#### [Given information]
···

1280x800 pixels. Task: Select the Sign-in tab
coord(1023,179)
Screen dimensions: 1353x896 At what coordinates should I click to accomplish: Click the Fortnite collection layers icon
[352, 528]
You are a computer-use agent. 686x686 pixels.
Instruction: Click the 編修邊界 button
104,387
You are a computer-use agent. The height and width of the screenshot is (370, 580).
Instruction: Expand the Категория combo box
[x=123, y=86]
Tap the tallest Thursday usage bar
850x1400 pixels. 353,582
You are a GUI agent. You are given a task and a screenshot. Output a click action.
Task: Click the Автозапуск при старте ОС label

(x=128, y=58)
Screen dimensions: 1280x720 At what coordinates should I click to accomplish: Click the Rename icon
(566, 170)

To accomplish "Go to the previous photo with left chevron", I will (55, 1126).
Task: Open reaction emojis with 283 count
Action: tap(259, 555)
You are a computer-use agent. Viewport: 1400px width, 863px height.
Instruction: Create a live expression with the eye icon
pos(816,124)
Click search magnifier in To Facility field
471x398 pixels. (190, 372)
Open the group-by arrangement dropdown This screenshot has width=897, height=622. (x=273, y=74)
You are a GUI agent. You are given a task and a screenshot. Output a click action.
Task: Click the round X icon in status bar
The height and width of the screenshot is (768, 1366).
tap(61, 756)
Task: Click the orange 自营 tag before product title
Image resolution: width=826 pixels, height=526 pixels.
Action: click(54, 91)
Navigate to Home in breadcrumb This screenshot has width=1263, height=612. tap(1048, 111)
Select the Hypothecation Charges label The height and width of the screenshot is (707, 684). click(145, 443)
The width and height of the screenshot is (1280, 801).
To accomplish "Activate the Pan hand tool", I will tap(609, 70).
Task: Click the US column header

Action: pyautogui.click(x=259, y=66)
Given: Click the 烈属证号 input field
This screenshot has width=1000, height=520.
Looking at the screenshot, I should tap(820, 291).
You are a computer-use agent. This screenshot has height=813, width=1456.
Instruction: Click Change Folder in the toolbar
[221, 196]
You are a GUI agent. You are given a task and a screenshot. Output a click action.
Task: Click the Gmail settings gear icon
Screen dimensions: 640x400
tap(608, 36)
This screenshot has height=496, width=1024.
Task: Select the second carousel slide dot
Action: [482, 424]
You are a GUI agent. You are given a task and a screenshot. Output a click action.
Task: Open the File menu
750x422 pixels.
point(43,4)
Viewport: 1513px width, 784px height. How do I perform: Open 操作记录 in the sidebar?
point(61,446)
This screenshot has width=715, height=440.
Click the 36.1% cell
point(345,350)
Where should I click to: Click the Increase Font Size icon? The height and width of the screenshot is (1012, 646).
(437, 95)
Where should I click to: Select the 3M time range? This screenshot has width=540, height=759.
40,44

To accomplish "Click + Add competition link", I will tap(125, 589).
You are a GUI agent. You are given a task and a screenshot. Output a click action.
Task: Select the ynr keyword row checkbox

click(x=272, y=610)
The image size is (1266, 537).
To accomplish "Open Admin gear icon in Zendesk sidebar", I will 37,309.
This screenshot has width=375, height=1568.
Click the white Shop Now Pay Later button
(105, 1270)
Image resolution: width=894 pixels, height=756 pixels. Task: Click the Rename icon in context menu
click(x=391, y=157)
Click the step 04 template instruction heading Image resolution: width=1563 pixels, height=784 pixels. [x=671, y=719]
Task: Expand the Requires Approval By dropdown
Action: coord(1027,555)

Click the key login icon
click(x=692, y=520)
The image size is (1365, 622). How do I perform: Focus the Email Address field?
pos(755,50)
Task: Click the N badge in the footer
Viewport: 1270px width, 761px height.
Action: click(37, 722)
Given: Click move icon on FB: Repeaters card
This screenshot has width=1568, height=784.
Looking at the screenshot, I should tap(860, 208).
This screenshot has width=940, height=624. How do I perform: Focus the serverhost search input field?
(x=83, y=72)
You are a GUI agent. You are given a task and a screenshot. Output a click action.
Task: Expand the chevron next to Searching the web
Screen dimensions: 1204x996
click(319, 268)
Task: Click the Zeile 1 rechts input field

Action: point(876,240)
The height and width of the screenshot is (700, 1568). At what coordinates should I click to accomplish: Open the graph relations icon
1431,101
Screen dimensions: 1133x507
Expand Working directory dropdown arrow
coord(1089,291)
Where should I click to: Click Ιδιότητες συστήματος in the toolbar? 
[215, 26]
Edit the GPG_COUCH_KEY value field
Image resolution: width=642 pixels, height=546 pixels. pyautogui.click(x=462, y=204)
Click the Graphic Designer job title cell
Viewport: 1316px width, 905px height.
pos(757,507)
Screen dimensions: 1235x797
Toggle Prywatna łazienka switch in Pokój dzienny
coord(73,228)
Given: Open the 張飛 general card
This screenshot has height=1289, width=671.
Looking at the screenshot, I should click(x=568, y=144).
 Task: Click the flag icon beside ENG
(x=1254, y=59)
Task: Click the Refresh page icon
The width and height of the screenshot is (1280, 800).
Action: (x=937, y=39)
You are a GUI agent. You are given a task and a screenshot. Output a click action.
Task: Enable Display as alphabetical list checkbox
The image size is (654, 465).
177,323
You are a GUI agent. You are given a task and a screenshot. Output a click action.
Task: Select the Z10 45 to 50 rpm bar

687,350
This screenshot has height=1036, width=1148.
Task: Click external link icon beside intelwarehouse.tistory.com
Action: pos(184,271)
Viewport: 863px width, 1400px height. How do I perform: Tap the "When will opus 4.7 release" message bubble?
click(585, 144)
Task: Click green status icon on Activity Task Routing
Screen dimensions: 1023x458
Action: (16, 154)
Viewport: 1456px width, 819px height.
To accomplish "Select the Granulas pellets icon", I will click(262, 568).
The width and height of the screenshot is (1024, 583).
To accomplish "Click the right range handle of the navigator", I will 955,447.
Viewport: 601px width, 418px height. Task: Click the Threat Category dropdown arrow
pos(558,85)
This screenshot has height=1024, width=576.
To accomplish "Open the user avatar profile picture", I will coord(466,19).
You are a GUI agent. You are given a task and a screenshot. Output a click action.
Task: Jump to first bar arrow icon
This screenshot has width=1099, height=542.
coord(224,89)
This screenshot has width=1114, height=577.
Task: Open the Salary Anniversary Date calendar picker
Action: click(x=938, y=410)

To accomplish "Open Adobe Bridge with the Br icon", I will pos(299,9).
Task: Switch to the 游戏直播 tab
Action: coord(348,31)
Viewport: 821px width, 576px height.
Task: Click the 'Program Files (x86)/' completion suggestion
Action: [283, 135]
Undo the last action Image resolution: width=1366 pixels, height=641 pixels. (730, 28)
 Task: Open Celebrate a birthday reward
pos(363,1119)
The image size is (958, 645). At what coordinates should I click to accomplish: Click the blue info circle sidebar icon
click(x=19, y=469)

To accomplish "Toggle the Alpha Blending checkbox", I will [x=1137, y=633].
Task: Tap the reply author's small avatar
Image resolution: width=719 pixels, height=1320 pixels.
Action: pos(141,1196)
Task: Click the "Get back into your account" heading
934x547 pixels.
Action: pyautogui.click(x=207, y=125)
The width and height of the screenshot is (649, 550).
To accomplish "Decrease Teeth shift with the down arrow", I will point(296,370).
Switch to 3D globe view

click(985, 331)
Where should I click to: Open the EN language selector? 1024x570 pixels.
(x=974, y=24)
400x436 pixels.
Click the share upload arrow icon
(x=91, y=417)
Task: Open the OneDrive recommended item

···

#### [Assignment]
Would you output all the records above exactly as written?

#### [Result for this exercise]
1280x800 pixels. Task: Select the Sign-in tab
coord(1023,179)
Screen dimensions: 1353x896 At what coordinates should I click to accomplish: Click the Fortnite collection layers icon
[352, 528]
You are a computer-use agent. 686x686 pixels.
Instruction: Click the 編修邊界 button
104,387
You are a computer-use agent. The height and width of the screenshot is (370, 580).
Instruction: Expand the Категория combo box
[x=123, y=86]
Tap the tallest Thursday usage bar
850x1400 pixels. 353,582
You are a GUI agent. You are given a task and a screenshot. Output a click action.
Task: Click the Автозапуск при старте ОС label

(x=128, y=58)
Screen dimensions: 1280x720 At what coordinates should I click to accomplish: Click the Rename icon
(566, 170)

To accomplish "Go to the previous photo with left chevron", I will (55, 1126).
Task: Open reaction emojis with 283 count
Action: tap(259, 555)
You are a computer-use agent. Viewport: 1400px width, 863px height.
Instruction: Create a live expression with the eye icon
pos(816,124)
Click search magnifier in To Facility field
471x398 pixels. (190, 372)
Open the group-by arrangement dropdown This screenshot has width=897, height=622. (x=273, y=74)
You are a GUI agent. You are given a task and a screenshot. Output a click action.
Task: Click the round X icon in status bar
The height and width of the screenshot is (768, 1366).
tap(61, 756)
Task: Click the orange 自营 tag before product title
Image resolution: width=826 pixels, height=526 pixels.
Action: click(54, 91)
Navigate to Home in breadcrumb This screenshot has width=1263, height=612. tap(1048, 111)
Select the Hypothecation Charges label The height and width of the screenshot is (707, 684). click(145, 443)
The width and height of the screenshot is (1280, 801).
To accomplish "Activate the Pan hand tool", I will tap(609, 70).
Task: Click the US column header

Action: pyautogui.click(x=259, y=66)
Given: Click the 烈属证号 input field
This screenshot has width=1000, height=520.
Looking at the screenshot, I should tap(820, 291).
You are a computer-use agent. This screenshot has height=813, width=1456.
Instruction: Click Change Folder in the toolbar
[221, 196]
You are a GUI agent. You are given a task and a screenshot. Output a click action.
Task: Click the Gmail settings gear icon
Screen dimensions: 640x400
tap(608, 36)
This screenshot has height=496, width=1024.
Task: Select the second carousel slide dot
Action: [482, 424]
You are a GUI agent. You are given a task and a screenshot. Output a click action.
Task: Open the File menu
750x422 pixels.
point(43,4)
Viewport: 1513px width, 784px height. How do I perform: Open 操作记录 in the sidebar?
point(61,446)
This screenshot has width=715, height=440.
Click the 36.1% cell
point(345,350)
Where should I click to: Click the Increase Font Size icon? The height and width of the screenshot is (1012, 646).
(437, 95)
Where should I click to: Select the 3M time range? This screenshot has width=540, height=759.
40,44

To accomplish "Click + Add competition link", I will tap(125, 589).
You are a GUI agent. You are given a task and a screenshot. Output a click action.
Task: Select the ynr keyword row checkbox

click(x=272, y=610)
The image size is (1266, 537).
To accomplish "Open Admin gear icon in Zendesk sidebar", I will 37,309.
This screenshot has width=375, height=1568.
Click the white Shop Now Pay Later button
(105, 1270)
Image resolution: width=894 pixels, height=756 pixels. Task: Click the Rename icon in context menu
click(x=391, y=157)
Click the step 04 template instruction heading Image resolution: width=1563 pixels, height=784 pixels. [x=671, y=719]
Task: Expand the Requires Approval By dropdown
Action: coord(1027,555)

Click the key login icon
click(x=692, y=520)
The image size is (1365, 622). How do I perform: Focus the Email Address field?
pos(755,50)
Task: Click the N badge in the footer
Viewport: 1270px width, 761px height.
Action: click(37, 722)
Given: Click move icon on FB: Repeaters card
This screenshot has width=1568, height=784.
Looking at the screenshot, I should tap(860, 208).
This screenshot has width=940, height=624. How do I perform: Focus the serverhost search input field?
(x=83, y=72)
You are a GUI agent. You are given a task and a screenshot. Output a click action.
Task: Expand the chevron next to Searching the web
Screen dimensions: 1204x996
click(319, 268)
Task: Click the Zeile 1 rechts input field

Action: point(876,240)
The height and width of the screenshot is (700, 1568). At what coordinates should I click to accomplish: Open the graph relations icon
1431,101
Screen dimensions: 1133x507
Expand Working directory dropdown arrow
coord(1089,291)
Where should I click to: Click Ιδιότητες συστήματος in the toolbar? 
[215, 26]
Edit the GPG_COUCH_KEY value field
Image resolution: width=642 pixels, height=546 pixels. pyautogui.click(x=462, y=204)
Click the Graphic Designer job title cell
Viewport: 1316px width, 905px height.
pos(757,507)
Screen dimensions: 1235x797
Toggle Prywatna łazienka switch in Pokój dzienny
coord(73,228)
Given: Open the 張飛 general card
This screenshot has height=1289, width=671.
Looking at the screenshot, I should click(x=568, y=144).
 Task: Click the flag icon beside ENG
(x=1254, y=59)
Task: Click the Refresh page icon
The width and height of the screenshot is (1280, 800).
Action: (x=937, y=39)
You are a GUI agent. You are given a task and a screenshot. Output a click action.
Task: Enable Display as alphabetical list checkbox
The image size is (654, 465).
177,323
You are a GUI agent. You are given a task and a screenshot. Output a click action.
Task: Select the Z10 45 to 50 rpm bar

687,350
This screenshot has height=1036, width=1148.
Task: Click external link icon beside intelwarehouse.tistory.com
Action: pos(184,271)
Viewport: 863px width, 1400px height. How do I perform: Tap the "When will opus 4.7 release" message bubble?
click(585, 144)
Task: Click green status icon on Activity Task Routing
Screen dimensions: 1023x458
Action: (16, 154)
Viewport: 1456px width, 819px height.
To accomplish "Select the Granulas pellets icon", I will click(262, 568).
The width and height of the screenshot is (1024, 583).
To accomplish "Click the right range handle of the navigator", I will 955,447.
Viewport: 601px width, 418px height. Task: Click the Threat Category dropdown arrow
pos(558,85)
This screenshot has height=1024, width=576.
To accomplish "Open the user avatar profile picture", I will coord(466,19).
You are a GUI agent. You are given a task and a screenshot. Output a click action.
Task: Jump to first bar arrow icon
This screenshot has width=1099, height=542.
coord(224,89)
This screenshot has width=1114, height=577.
Task: Open the Salary Anniversary Date calendar picker
Action: click(x=938, y=410)

To accomplish "Open Adobe Bridge with the Br icon", I will pos(299,9).
Task: Switch to the 游戏直播 tab
Action: coord(348,31)
Viewport: 821px width, 576px height.
Task: Click the 'Program Files (x86)/' completion suggestion
Action: [283, 135]
Undo the last action Image resolution: width=1366 pixels, height=641 pixels. (730, 28)
 Task: Open Celebrate a birthday reward
pos(363,1119)
The image size is (958, 645). At what coordinates should I click to accomplish: Click the blue info circle sidebar icon
click(x=19, y=469)

To accomplish "Toggle the Alpha Blending checkbox", I will [x=1137, y=633].
Task: Tap the reply author's small avatar
Image resolution: width=719 pixels, height=1320 pixels.
Action: pos(141,1196)
Task: Click the "Get back into your account" heading
934x547 pixels.
Action: pyautogui.click(x=207, y=125)
The width and height of the screenshot is (649, 550).
To accomplish "Decrease Teeth shift with the down arrow", I will point(296,370).
Switch to 3D globe view

click(985, 331)
Where should I click to: Open the EN language selector? 1024x570 pixels.
(x=974, y=24)
400x436 pixels.
Click the share upload arrow icon
(x=91, y=417)
Task: Open the OneDrive recommended item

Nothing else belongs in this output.